Rare Disease Report

EMA Grants Alnylam Accelerated Assessment for Potential hATTR Amyloidosis Treatment

NOVEMBER 13, 2017
Mathew Shanley
Patisiran, an investigational RNAi therapeutic being developed by Alnylam, has been granted an accelerated assessment by the European Medicines Agency (EMA).

The drug targets transthyretin (TTR) and is designed to treated hereditary transthyretin amyloidosis (hATTR) amyloidosis. With the accelerated assessment, Alnylam can expect the review timeline to be reduced from the typical 210 days to 150 once the marketing authorization application (MAA) is filed and validated in the European Union (EU).

In hATTR, the misfolding of TTR proteins leads to a deposition of amyloid fibrils in different organs. In patients with the genetic, life-threatening condition, the buildup of TTR fibrils interferes with the intended functionality in a variety of tissues and organs, leading to further damage, a poor quality of life, and eventually death.

Parts of the body that are most commonly affected in patients with hATTR include: peripheral nerves, heart, gastrointestinal system, eyes, kidneys, central nervous system (CNS), thyroid, and bone marrow.

“We are pleased the CHMP has granted accelerated assessment for patisiran and believe this underscores the urgent need to improve outcomes for patients living with hATTR amyloidosis,” said Eric Green, Vice President and General Manager of the TTR program in a press release. “The results from the APOLLO Phase 3 study in hATTR amyloidosis patients with polyneuropathy provide evidence that patisiran has the potential to improve neurologic impairment, quality of life, and cardiac parameters. With this accelerated assessment award from the EMA, we hope to be able to make this promising treatment option available to patients in Europe sooner.”

The accelerated assessment was granted partly because of promising results from the APOLLO Phase 3 study in which 225 patients were enrolled into a randomized, double-blind, placebo-controlled, global trial designed to evaluate the safety and efficacy of patisiran in hATTR amyloidosis patients with polyneuropathy. At the ATTR Amyloidosis Meeting in Paris earlier this month, data from the study was presented and exhibited a profound improvement in patients when treated with Alnylam’s compound. Michael Polydefkis, MD, Professor of Neurology at Johns Hopkins University noted that the drug’s capabilities can “open the door to change people’s lives.”

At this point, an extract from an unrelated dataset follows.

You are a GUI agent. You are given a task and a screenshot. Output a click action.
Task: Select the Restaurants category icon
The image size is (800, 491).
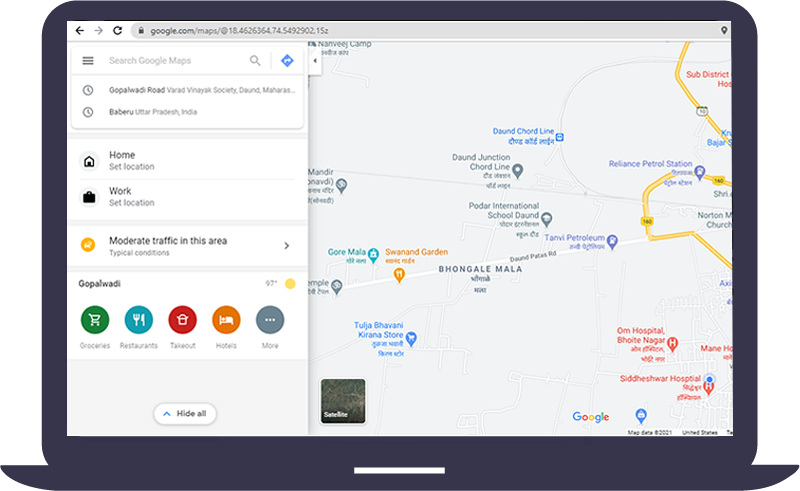(138, 320)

The primary outcome measure of the APOLLO study was modified Neuropathy Impairment Score +7 (mNIS+7), and the study observed that after 18 months, clinical benefit was found in patients across all defined subgroups when treated with patisiran.

“The news that patisiran has been accepted for accelerated assessment by the EMA signals to us that everyone involved recognizes the serious impact hereditary ATTR amyloidosis has on the lives of people affected by this devastating, progressive disease,” said Eric Low, Chairman, Amyloidosis Research Consortium UK. “The need for new treatment options is urgent. The patient community really welcomes when everything possible is being done to assess promising new treatments quickly and efficiently to see if patients may benefit earlier.”

As it pertains to patisiran in the U.S., Alnylam plans to file a New Drug Application with the Food and Drug Administration (FDA) by the end of 2017. Regulatory filings for the drug in other countries including Japan and Brazil are currently being prepared by the company.